Why We Built From the Operating System Up
Every scientific pipeline, no matter how it is written, eventually reduces to a Linux process. This is the only universal layer across cloud, HPC, and on-prem environments.
Higher-level systems only see scheduling decisions or container output, not actual execution behavior. Workflow engines understand orchestration, not what happens inside a running task. Schedulers show queues, not failures. Containers expose stdout and stderr, not memory pressure or I/O stalls. Cloud metrics describe a node, but not the specific task that triggered a spike.
The operating system is the first place where all signals converge. OS-level visibility makes scientific compute debuggable, optimizable, and predictable at scale, something the field has never had.
We believe OS monitoring will become the foundation for a new category of high-compute observability built for the scale of modern digital data processing
The Opportunity In Front of Us
AI is beginning to generate real scientific discoveries, but only if the infrastructure underneath is available. Today, there simply isn’t enough compute or electricity to meet the demands of AI and efficiency is becoming the bottleneck in scientific computing.

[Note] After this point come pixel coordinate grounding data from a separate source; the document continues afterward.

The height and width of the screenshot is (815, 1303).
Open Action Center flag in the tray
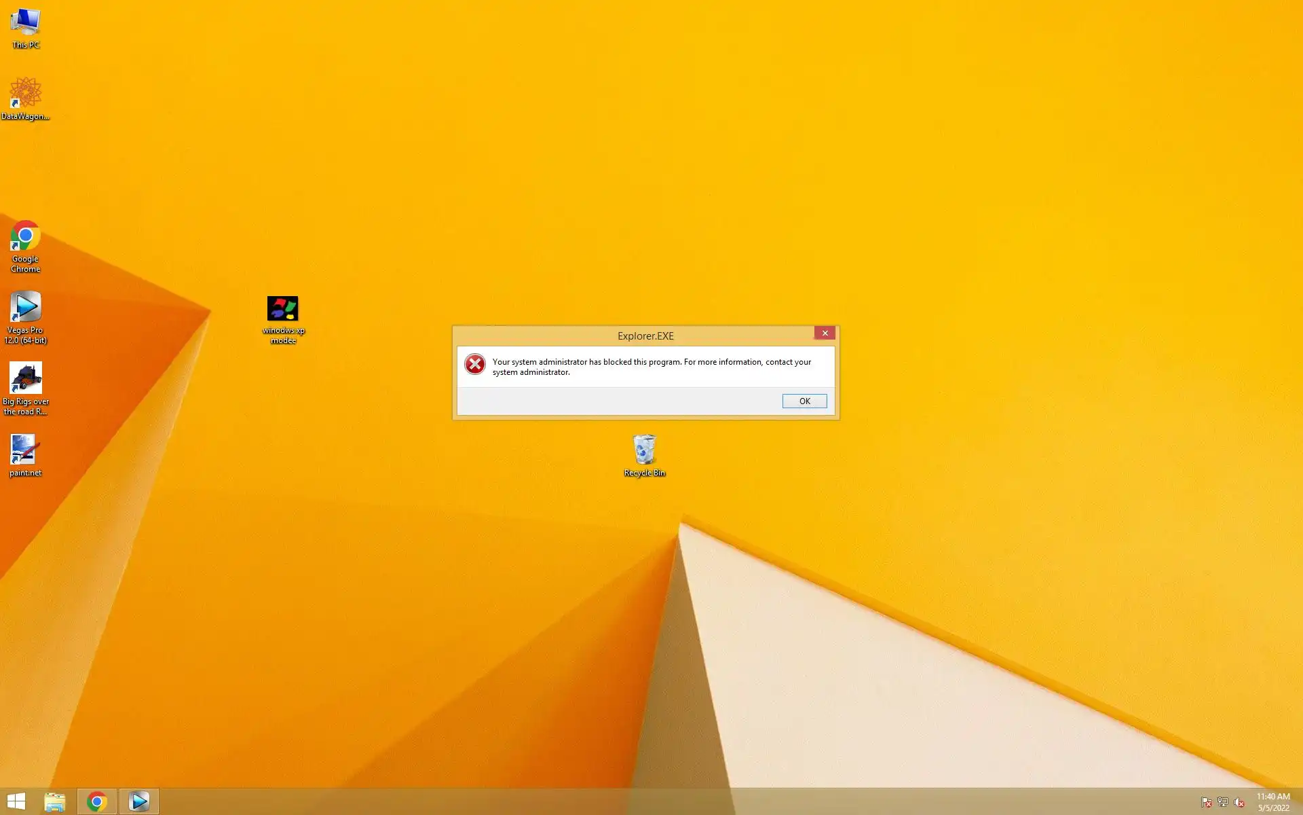[x=1206, y=802]
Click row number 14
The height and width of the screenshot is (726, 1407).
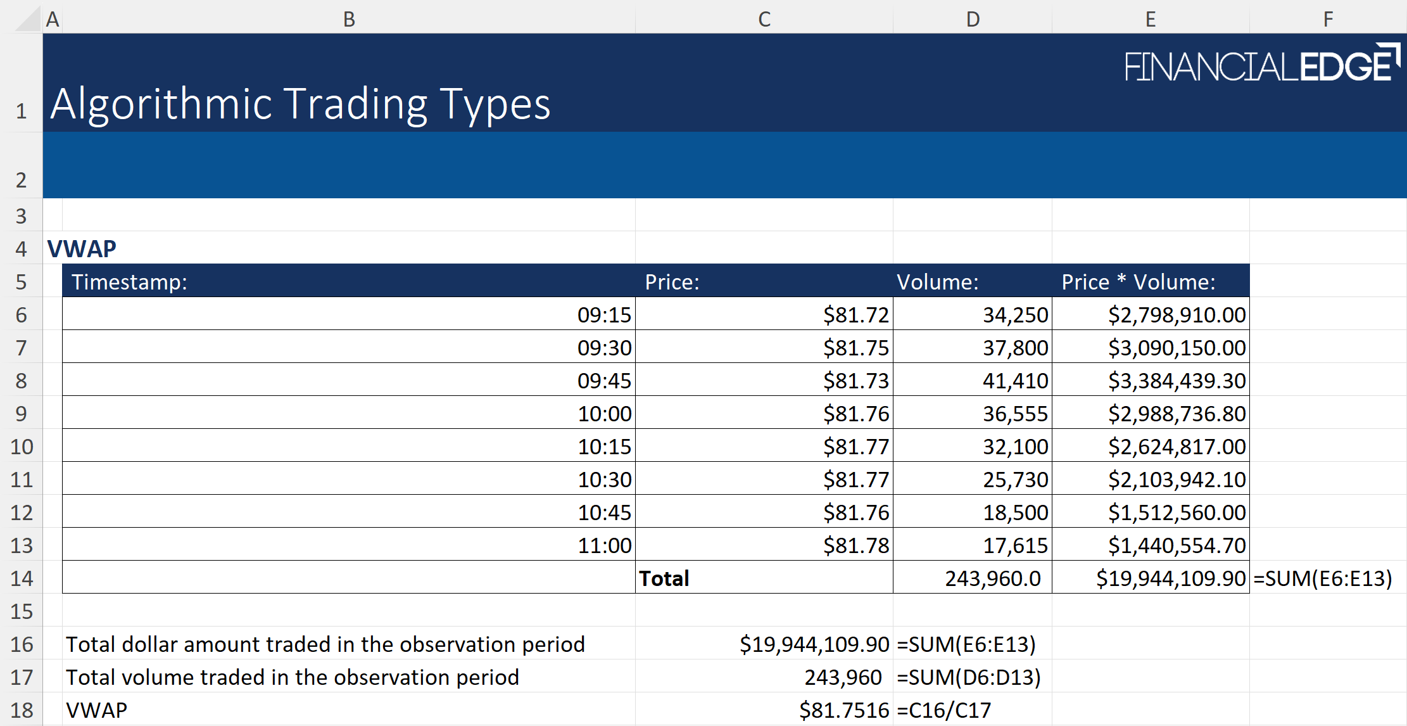pyautogui.click(x=22, y=578)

Wasted CPU, GPU, and memory slow research more than any algorithmic limitation. And without observability, pipelines can’t be optimized, resources get overprovisioned, failures stay hidden, and teams lack the rightsizing tooling needed to run at full efficiency.
The next phase of AI will be defined by how well we use the compute that is available.
Tracer is our attempt to build an OS-level visibility layer so high-compute infrastructure can actually keep up with scientific AI.